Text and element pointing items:
·····
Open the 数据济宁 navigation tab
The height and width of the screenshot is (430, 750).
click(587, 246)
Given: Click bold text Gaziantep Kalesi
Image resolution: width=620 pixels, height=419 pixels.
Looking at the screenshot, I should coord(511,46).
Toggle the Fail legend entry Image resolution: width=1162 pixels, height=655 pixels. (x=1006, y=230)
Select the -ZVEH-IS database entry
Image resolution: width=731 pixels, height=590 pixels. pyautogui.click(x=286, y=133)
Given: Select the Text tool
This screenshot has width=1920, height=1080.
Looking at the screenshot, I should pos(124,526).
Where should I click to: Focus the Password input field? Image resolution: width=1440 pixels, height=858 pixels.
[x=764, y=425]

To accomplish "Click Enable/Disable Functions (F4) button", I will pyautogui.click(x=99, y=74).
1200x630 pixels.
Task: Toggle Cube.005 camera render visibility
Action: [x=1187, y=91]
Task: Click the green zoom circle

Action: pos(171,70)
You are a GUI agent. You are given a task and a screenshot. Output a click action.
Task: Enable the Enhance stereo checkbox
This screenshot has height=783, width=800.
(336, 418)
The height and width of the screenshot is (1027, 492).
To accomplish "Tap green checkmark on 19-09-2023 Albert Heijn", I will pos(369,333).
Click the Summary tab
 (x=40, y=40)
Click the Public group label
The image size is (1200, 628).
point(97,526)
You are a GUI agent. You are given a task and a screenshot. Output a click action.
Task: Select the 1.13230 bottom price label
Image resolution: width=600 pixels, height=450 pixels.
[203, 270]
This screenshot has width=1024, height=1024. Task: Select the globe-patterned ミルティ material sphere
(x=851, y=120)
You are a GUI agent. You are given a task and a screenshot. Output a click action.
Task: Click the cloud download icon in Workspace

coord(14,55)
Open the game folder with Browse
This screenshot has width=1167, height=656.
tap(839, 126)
·····
Directive
Reproduce every one of the items above line for line, with no changes.

Exercise output
Open the 数据济宁 navigation tab
The height and width of the screenshot is (430, 750).
click(587, 246)
Given: Click bold text Gaziantep Kalesi
Image resolution: width=620 pixels, height=419 pixels.
Looking at the screenshot, I should coord(511,46).
Toggle the Fail legend entry Image resolution: width=1162 pixels, height=655 pixels. (x=1006, y=230)
Select the -ZVEH-IS database entry
Image resolution: width=731 pixels, height=590 pixels. pyautogui.click(x=286, y=133)
Given: Select the Text tool
This screenshot has width=1920, height=1080.
Looking at the screenshot, I should pos(124,526).
Where should I click to: Focus the Password input field? Image resolution: width=1440 pixels, height=858 pixels.
[x=764, y=425]

To accomplish "Click Enable/Disable Functions (F4) button", I will pyautogui.click(x=99, y=74).
1200x630 pixels.
Task: Toggle Cube.005 camera render visibility
Action: [x=1187, y=91]
Task: Click the green zoom circle

Action: pos(171,70)
You are a GUI agent. You are given a task and a screenshot. Output a click action.
Task: Enable the Enhance stereo checkbox
This screenshot has height=783, width=800.
(336, 418)
The height and width of the screenshot is (1027, 492).
To accomplish "Tap green checkmark on 19-09-2023 Albert Heijn", I will pos(369,333).
Click the Summary tab
 (x=40, y=40)
Click the Public group label
The image size is (1200, 628).
point(97,526)
You are a GUI agent. You are given a task and a screenshot. Output a click action.
Task: Select the 1.13230 bottom price label
Image resolution: width=600 pixels, height=450 pixels.
[203, 270]
This screenshot has width=1024, height=1024. Task: Select the globe-patterned ミルティ material sphere
(x=851, y=120)
You are a GUI agent. You are given a task and a screenshot. Output a click action.
Task: Click the cloud download icon in Workspace

coord(14,55)
Open the game folder with Browse
This screenshot has width=1167, height=656.
tap(839, 126)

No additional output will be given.